There’s a certain species of Canadian musicians who seem to thrive in insular spaces. Notoriously housebound renaissance man Chad VanGaalen, despite his unaffected charm and easy stage presence, gives me the impression he’s probably happiest tinkering away like a mad scientist in a basement full of arcane musical toys. But then there’s another element to his music that gives me the impression he is the progeny of green space creatures who conceived him while listening to the Flaming Lips and Syd Barrett. This wild and wonderful dichotomy was on full display during Chad’s performance at Lee’s Palace this weekend.
The show of Saturday kicked off with these words: “Cut off both my hands / And threw them in the sand / Watched them swim away from me / Like a pair of bloody crabs” – the opening lines from the song “Cut off My Hands”. This track from Chad’s latest album Shrink Dust was just the opening salvo for what turned out to be a rather surreal experience. Part of VanGaalen’s charm is this ability to juxtapose slightly off-kilter but folksy arrangements with distinctly bizarre, Lynchian imagery.

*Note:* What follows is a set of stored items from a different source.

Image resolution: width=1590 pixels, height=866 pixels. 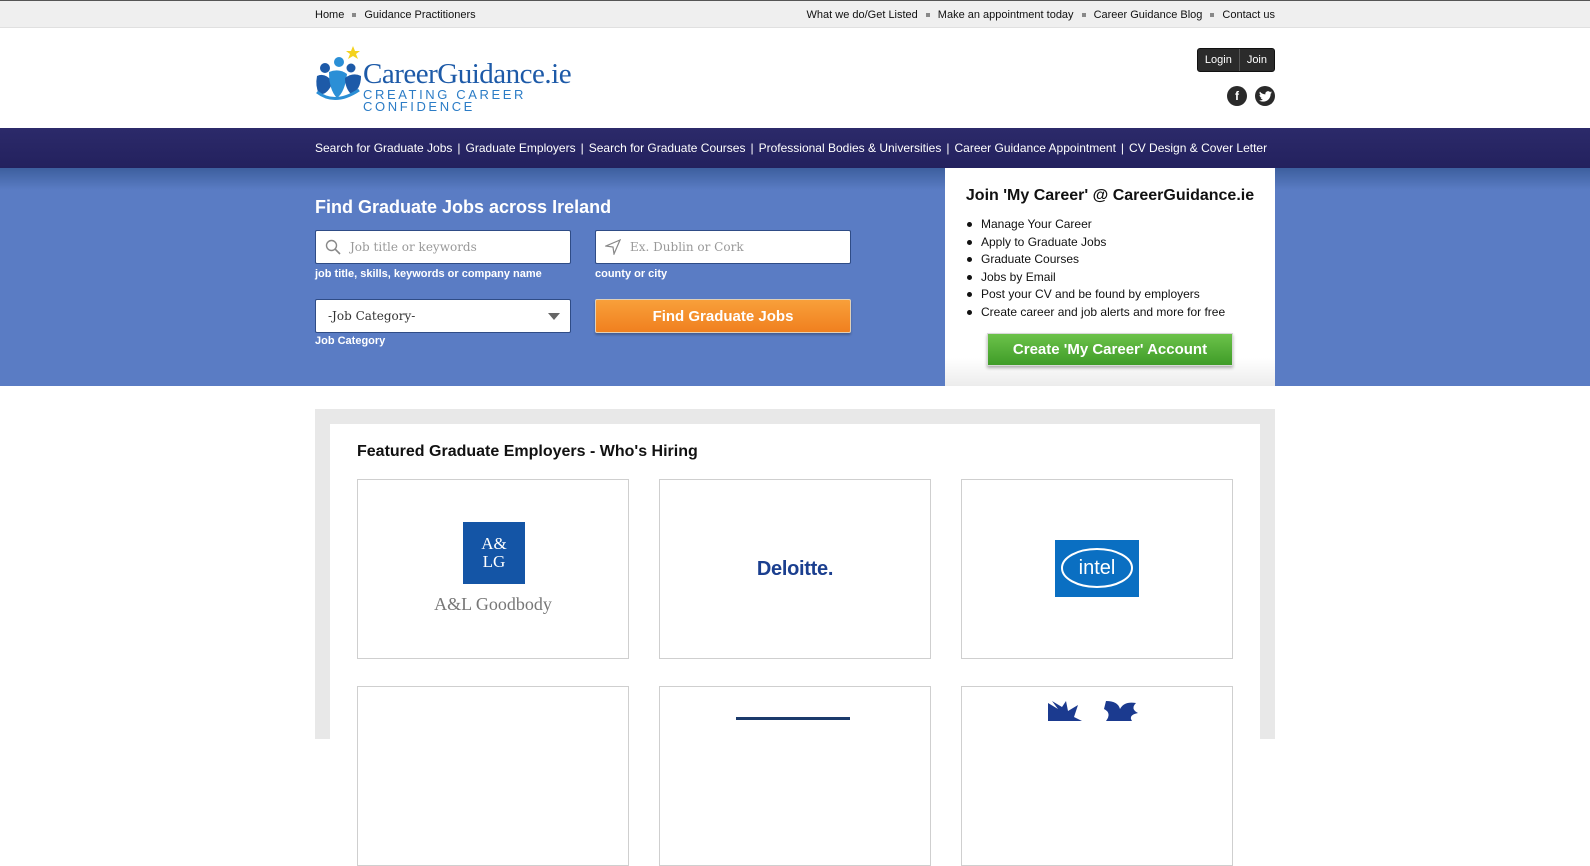 I want to click on facebook-icon: f, so click(x=1237, y=96).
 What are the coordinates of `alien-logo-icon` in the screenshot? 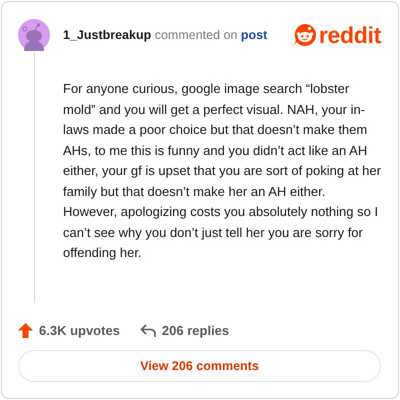 It's located at (304, 35).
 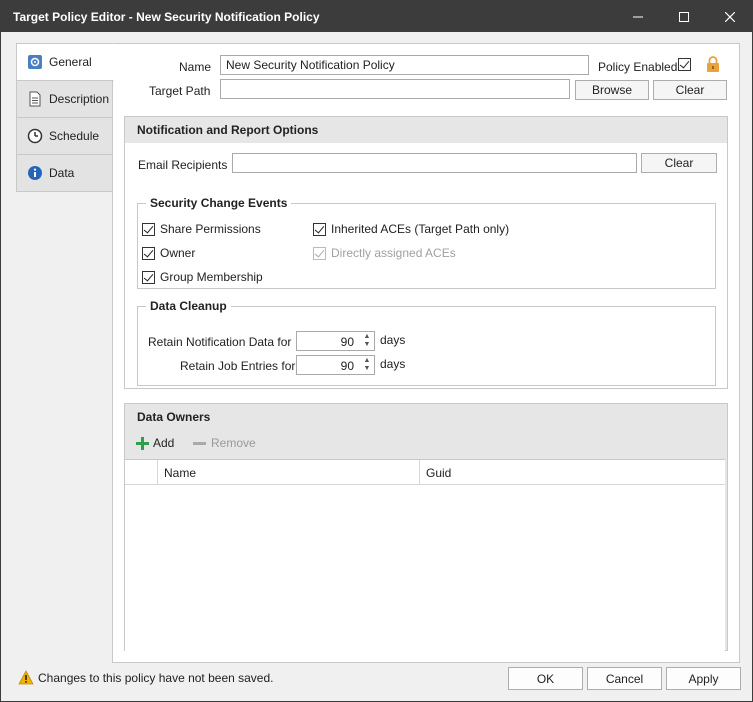 I want to click on tab-description: Description, so click(x=64, y=99).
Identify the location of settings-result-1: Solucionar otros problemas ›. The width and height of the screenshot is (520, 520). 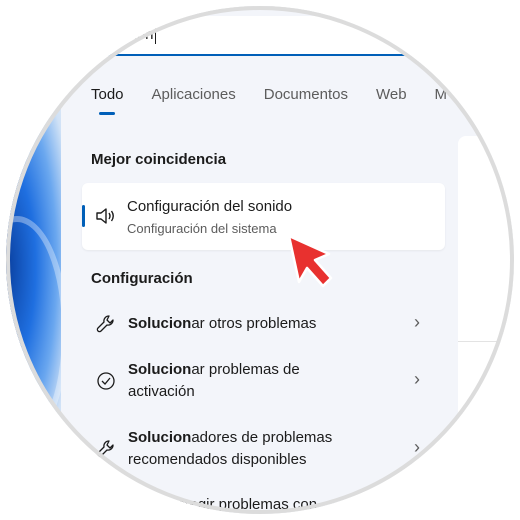
(264, 325).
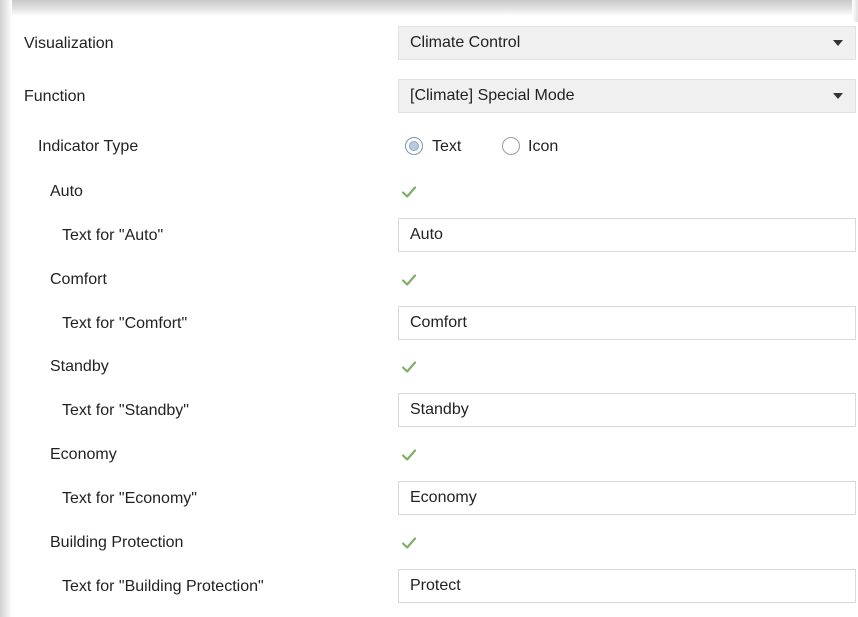 Image resolution: width=858 pixels, height=617 pixels. What do you see at coordinates (437, 192) in the screenshot?
I see `mode-row: Auto` at bounding box center [437, 192].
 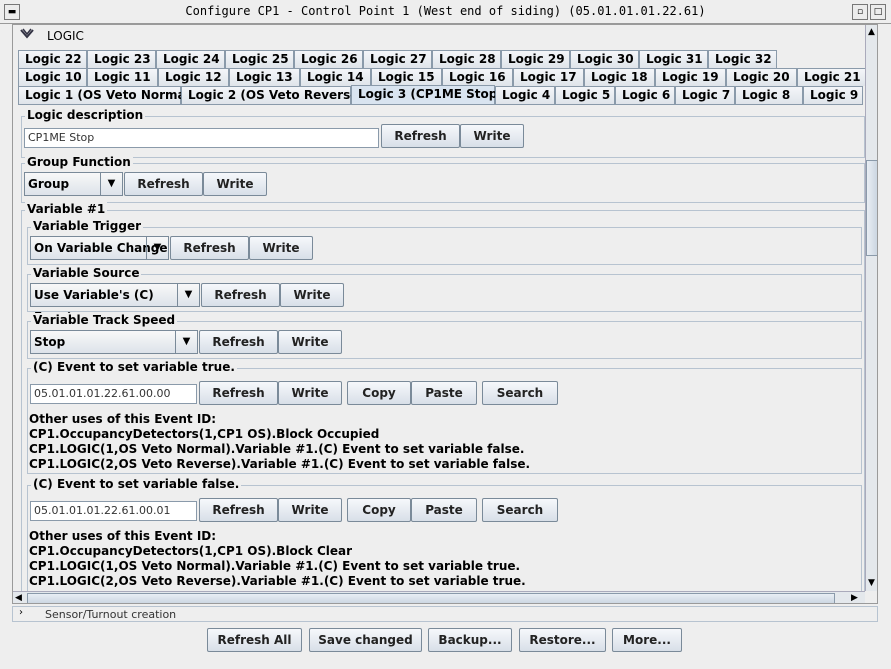 I want to click on tab-logic-22: Logic 22, so click(x=52, y=59).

The night’s setlist was heavy on the songs from the new album, including the haunting “Where Are You”. While the studio version of the song is trademark VanGaalen – drenched in cavernous reverb, layered with distinctly lo-fi sound effects but always counterbalanced with VanGaalen’s plaintive delivery, the live version was a different beast altogether. While the reverb was still very much present, and his vocals were as emotive as ever, the instrumentation for the song dispensed with the bells and whistles and dug into punk-rock DNA of the song buried in the mix.
The same was true for “Peace on the Rise,” an understated, folksy number off of Shrink Dust that acquired a fair bit more grit and fuzz during the live set. Again, the quirks of VanGaalen’s left-of-centre imagination was on full display – the quiet, pastoral beauty of “Trees were singing love songs/Drowning in the maze of a summer” undercut by references to interstellar space being broken into. Makes you wonder what kind of fever dreams VanGaalen has been suffering through while holed up in his Alberta home.
What was clear by the end of the show, however, is that what we have in Chad VanGaalen is a truly singular Canadian artist. While he might be classified peripherally as a folk musician, he is miles away from the campfire hymns of Gordon Lightfoot and the like. Rather, by incorporating new elements into his sonic palate – grotesque, sci-fi imagery, otherworldly sound effects, etc., he is blazing a new trail and redefining what is means to be a modern, independent folk artist in Canada.